### Exercise requirements
Each record that comes next should be output exactly; pictures do not belong in the copy.

### Given records

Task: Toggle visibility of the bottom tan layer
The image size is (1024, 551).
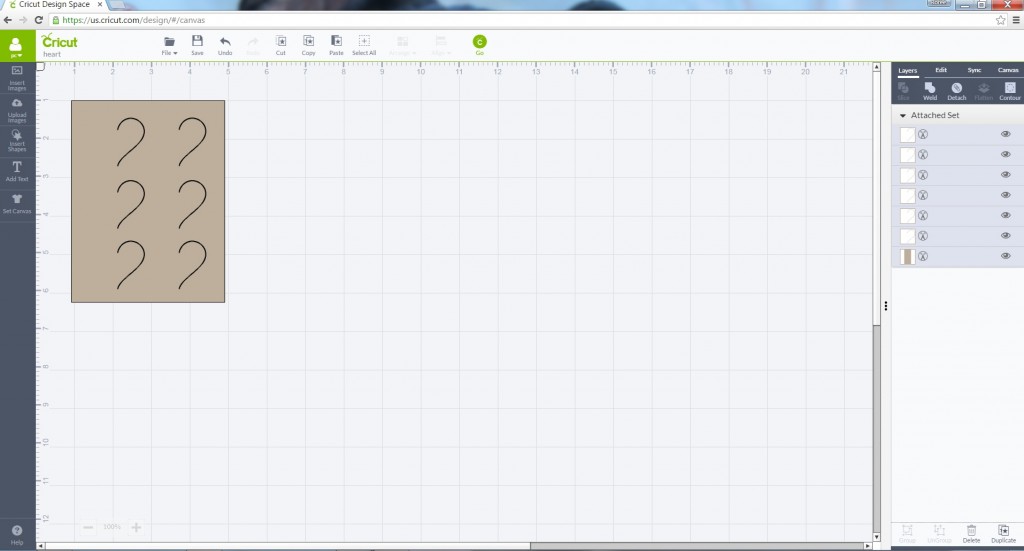Action: pyautogui.click(x=1006, y=257)

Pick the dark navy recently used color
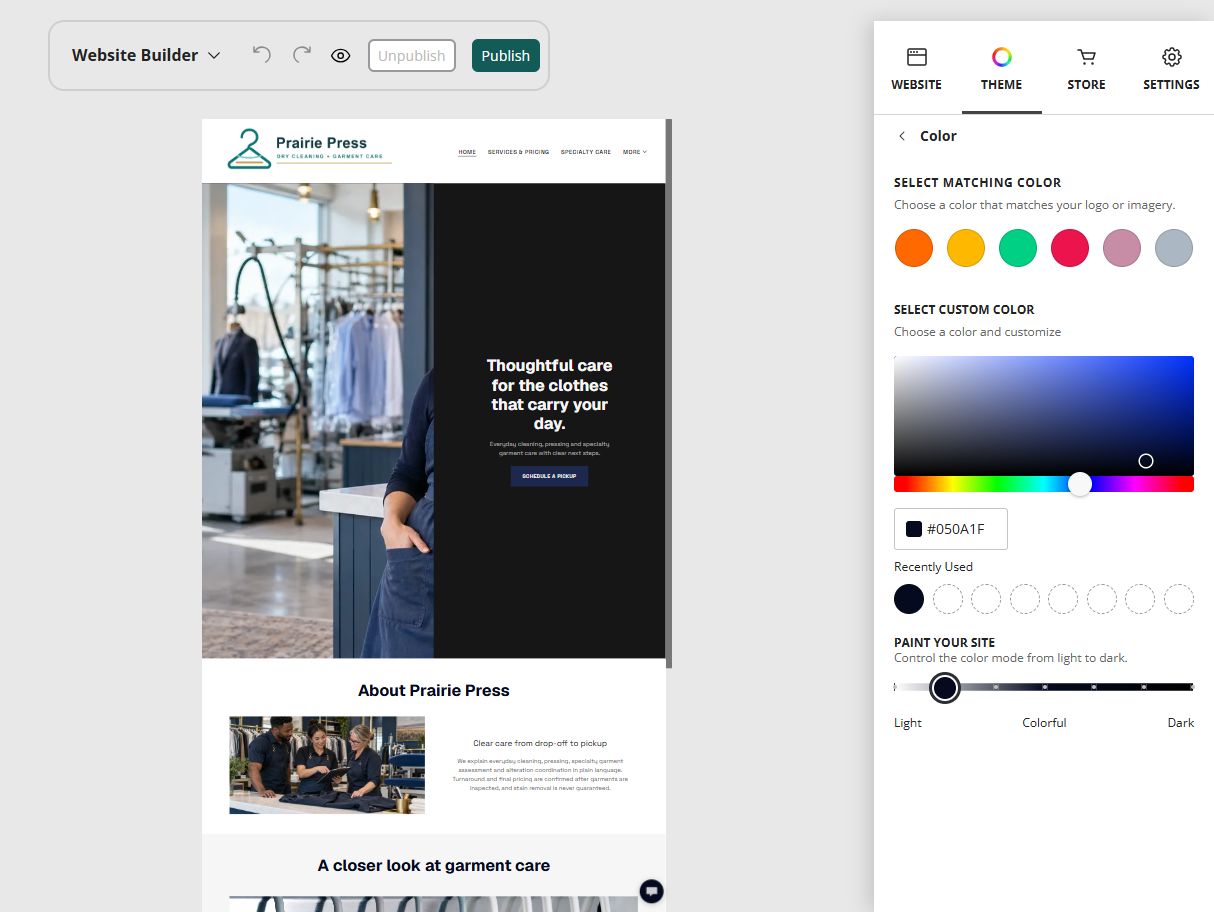909,599
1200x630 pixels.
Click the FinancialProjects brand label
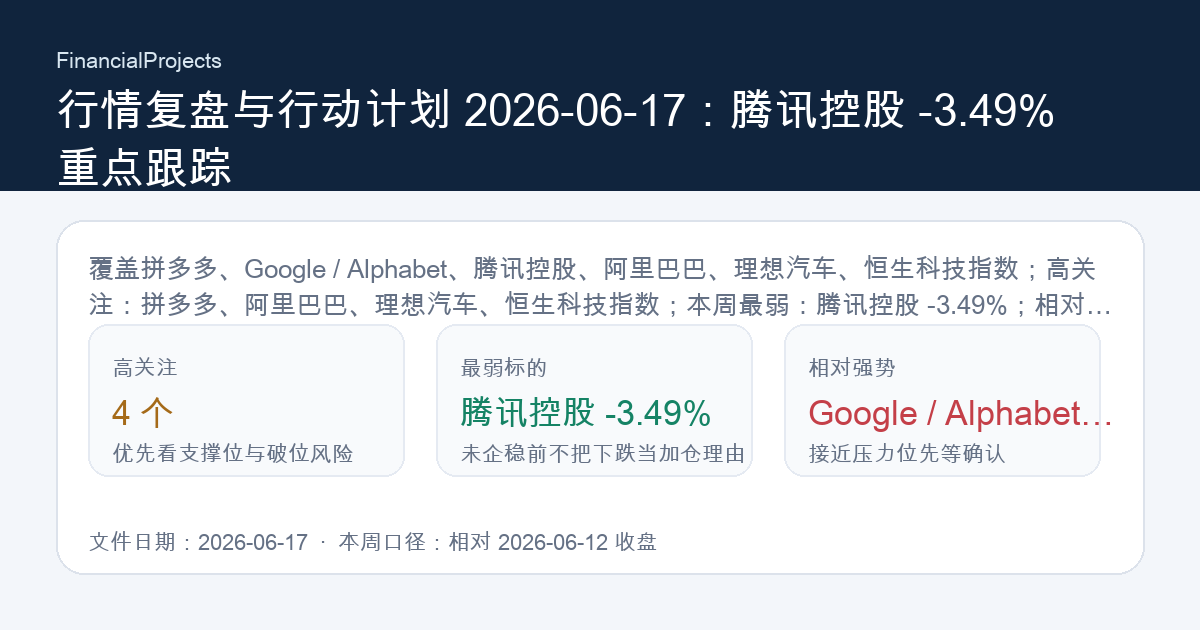(x=139, y=61)
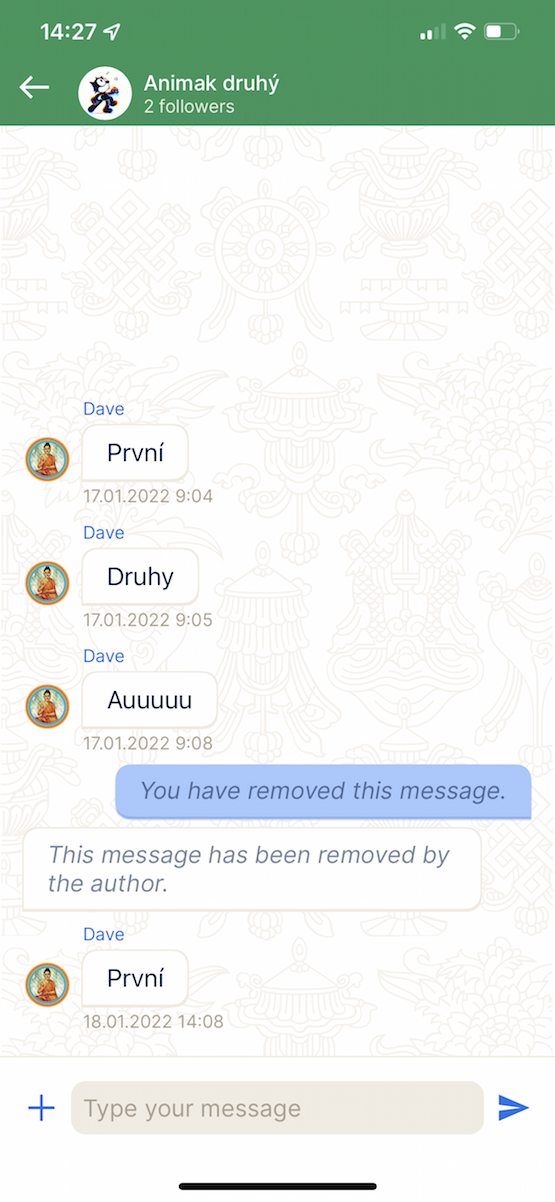The width and height of the screenshot is (555, 1202).
Task: Focus the Type your message field
Action: (277, 1108)
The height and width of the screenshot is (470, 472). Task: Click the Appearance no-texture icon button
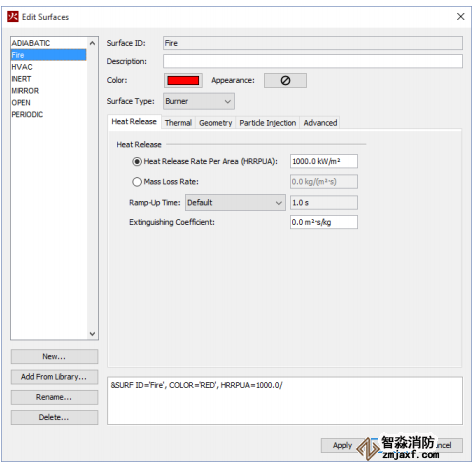285,80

### Solution for this task
Task: Toggle visibility of the bottom tan layer
The image size is (1024, 551).
Action: pyautogui.click(x=1006, y=257)

Pick the dark navy recently used color
909,599
1200x630 pixels.
Click the FinancialProjects brand label
(x=139, y=61)
The width and height of the screenshot is (555, 1202).
Task: Focus the Type your message field
Action: (277, 1108)
The height and width of the screenshot is (470, 472). Task: Click the Appearance no-texture icon button
285,80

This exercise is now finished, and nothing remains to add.